Rail that was not a regular spiral was no problem, as in the case of pitch transitions like you would have with straight treads at the top or bottom of a circular stair. I wrote the program to work for any combination of lines and arcs in the elevation and plan drawing. For example, you could replace the line in the elevation drawing with an arc. The principle still works the same. You get your Z value by going straight up until you intersect the arc just as you would go straight up until you intersect the line. You could also replace the arc in the plan drawing with a line.
It was also possible to have more than one segment in each drawing (an arc and a line in the plan view for example) as long as the elevation and plan view matched. There was no problem doing tall rail that required two profile cutters. I don’t know if a stack of perfectly parallel position points were produced or not. If the distance from the center of the profile to the center of the tools was the same, it probably did. I don’t think that it would matter as everything would tend to smooth out and blend at that scale. Anyway, they liked the rail that they got.
"Helix-radius and torsion calculations" might be faster than my "quantum-calculus", but since the computer was doing the calculations it was fast enough. I probably am trying to re-invent the wheel here. I would love to know how it is being done elsewhere.

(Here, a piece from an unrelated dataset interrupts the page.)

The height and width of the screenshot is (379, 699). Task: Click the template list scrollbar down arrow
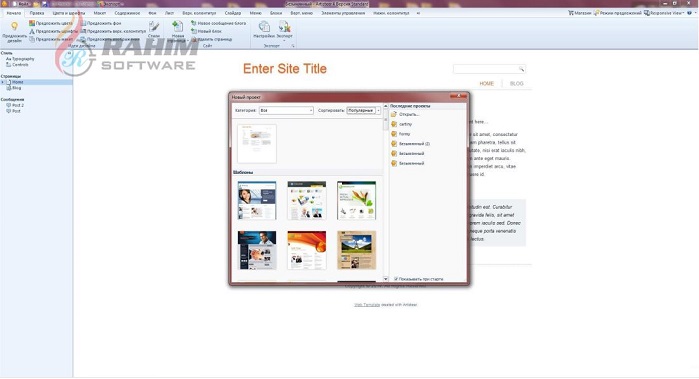[386, 279]
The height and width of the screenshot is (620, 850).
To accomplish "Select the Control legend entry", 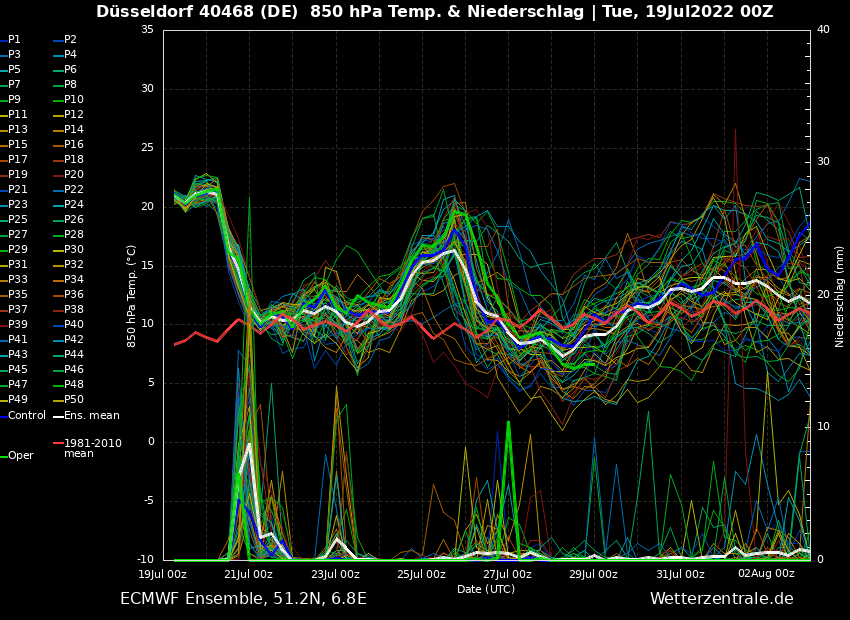I will coord(27,415).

You asked about what are some of the objections (or limitations) to the programming that I am familiar with. Well, I guess the problem is that I am not actually familiar with any other software. It was a very long time ago that I looked for something and couldn’t find anything. I do remember a few things that they didn’t like about the DOS program that they were using. One was that it didn’t drill balusters holes at exactly the right angle and that made it a bit difficult to install them. Another was that it didn’t cut the rail to exact lengths. When the stair was built they would have to overlap the ends of the different rail sections, line up the baluster holes, then mark and cut the ends manually. I think that the biggest thing they didn’t like was that the software could not be changed in any way.

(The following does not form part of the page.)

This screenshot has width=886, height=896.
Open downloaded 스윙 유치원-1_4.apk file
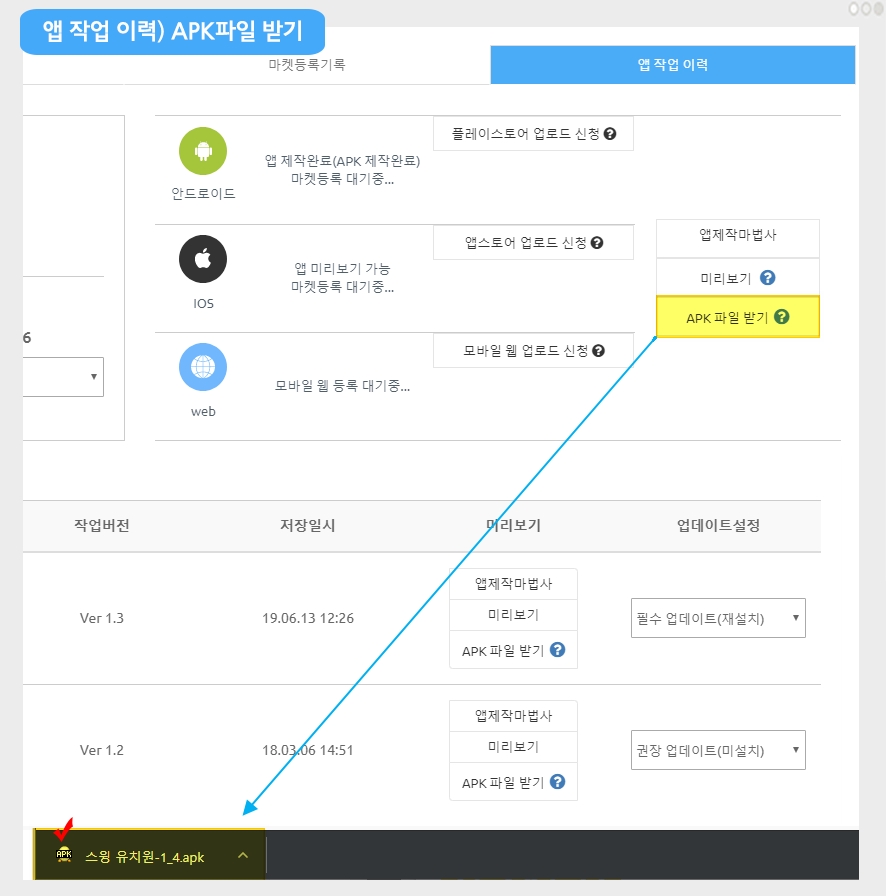pos(144,856)
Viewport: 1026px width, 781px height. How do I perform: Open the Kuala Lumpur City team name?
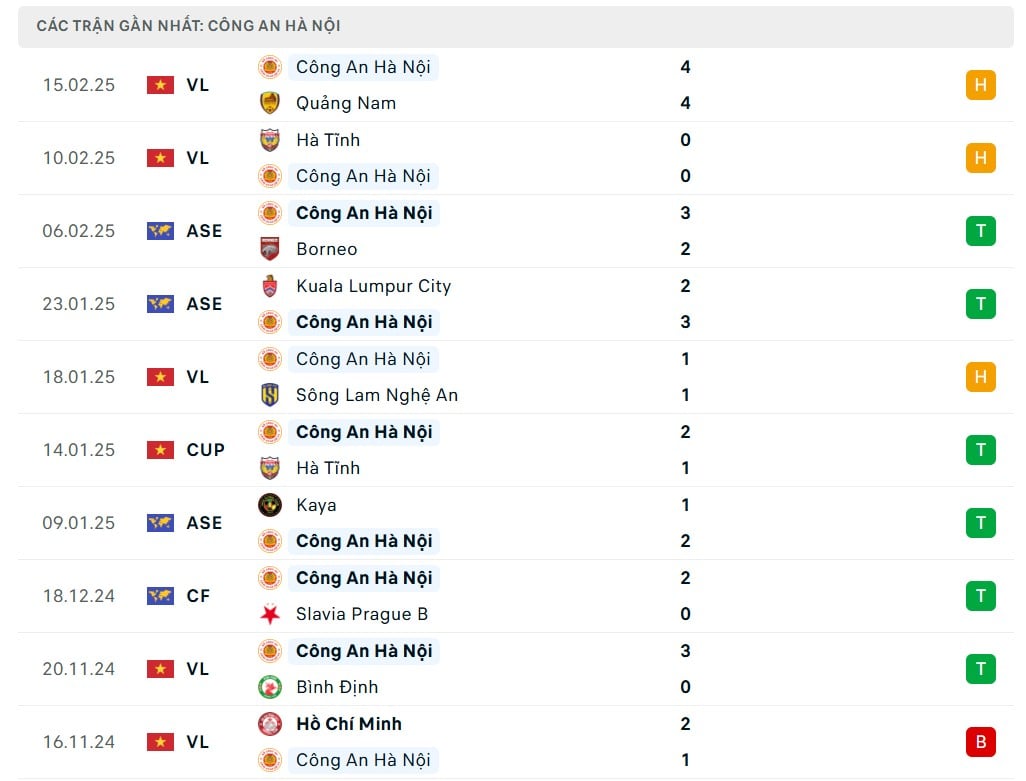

I am quite pleased to know that there is a company out there that likes to “roll their own”. I wonder what it is that they don’t like about the commercially available software. At least if you create your own software you are in full control. You don’t have to change how you do anything to fit the software and you can alter the software anytime you want to.
An equation similar to the one I stated could be written using this moving particle algebra over infinitesimal 2pi intervals while incorporating "z" shifts and increasing and deceasing amplitudes to define, say "a finial". Much, much, much more complex graphing (programs) solving difficult complex curves can be written and run.

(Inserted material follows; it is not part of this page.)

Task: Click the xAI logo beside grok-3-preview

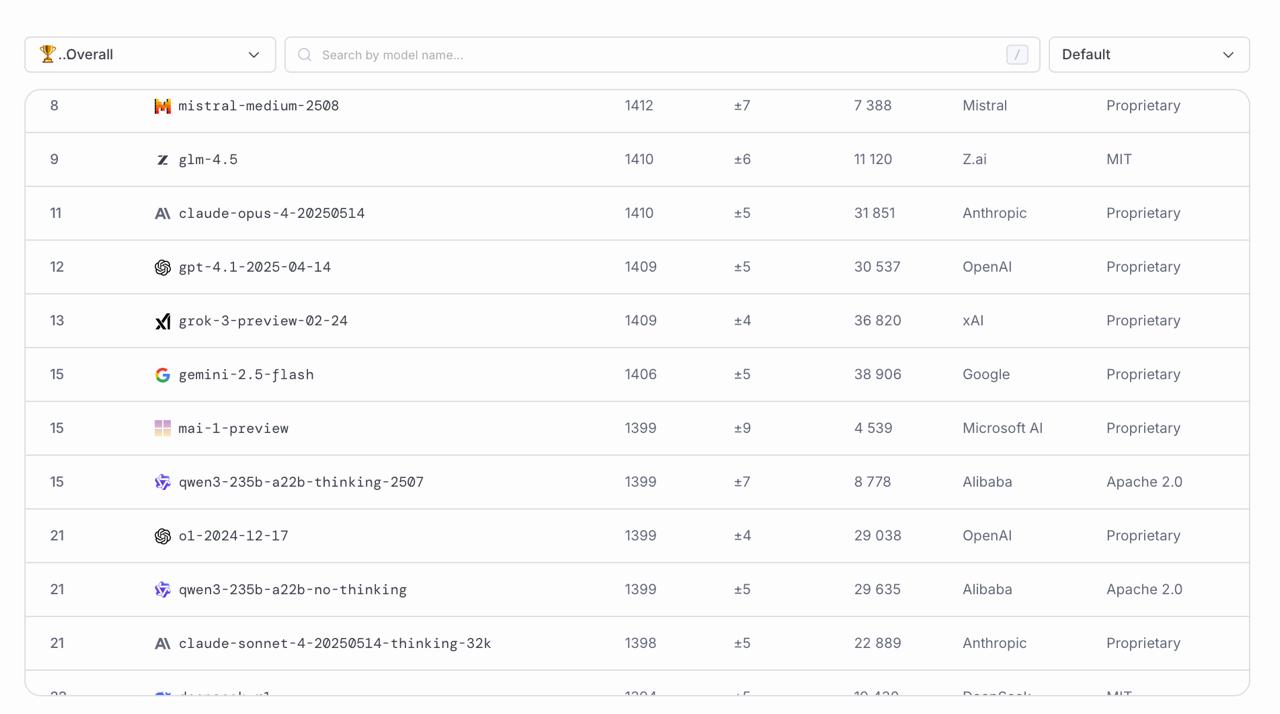Action: (162, 322)
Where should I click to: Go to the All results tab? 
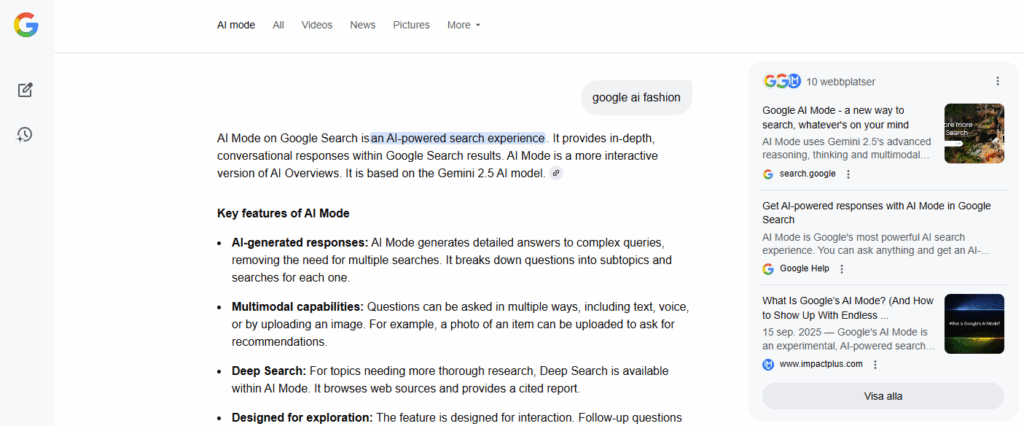coord(278,25)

The rail is not actually drawn, only the tool path is drawn. The rail is imaginary. For the section of rail to be cut out, I draw an imaginary line from one end of the imaginary rail section to the other end. I then rotate the imaginary line, the imaginary rail, and the real tool path around the Z axis so that the imaginary line is parallel with the X axis. Next I rotate everything around the Y axis so that my imaginary line is flat in the Z. This makes my line parallel with the router table. I then rotate everything around the Y axis 180 degrees. This makes the rail bottom-side-up as this is how it is cut out. Last, I move everything to a particular point so that it is in relation to the origin as it needs to be in relation to the router’s origin. I am now ready to generate code from the tool path.
Generating the G-code for the 5-axis router from the tool path is an interesting process. To draw all of the tool paths for a section of rail and generate a CNC program with 3600 lines of code takes about two minutes. I think that is a subject for CNC rather than CAD.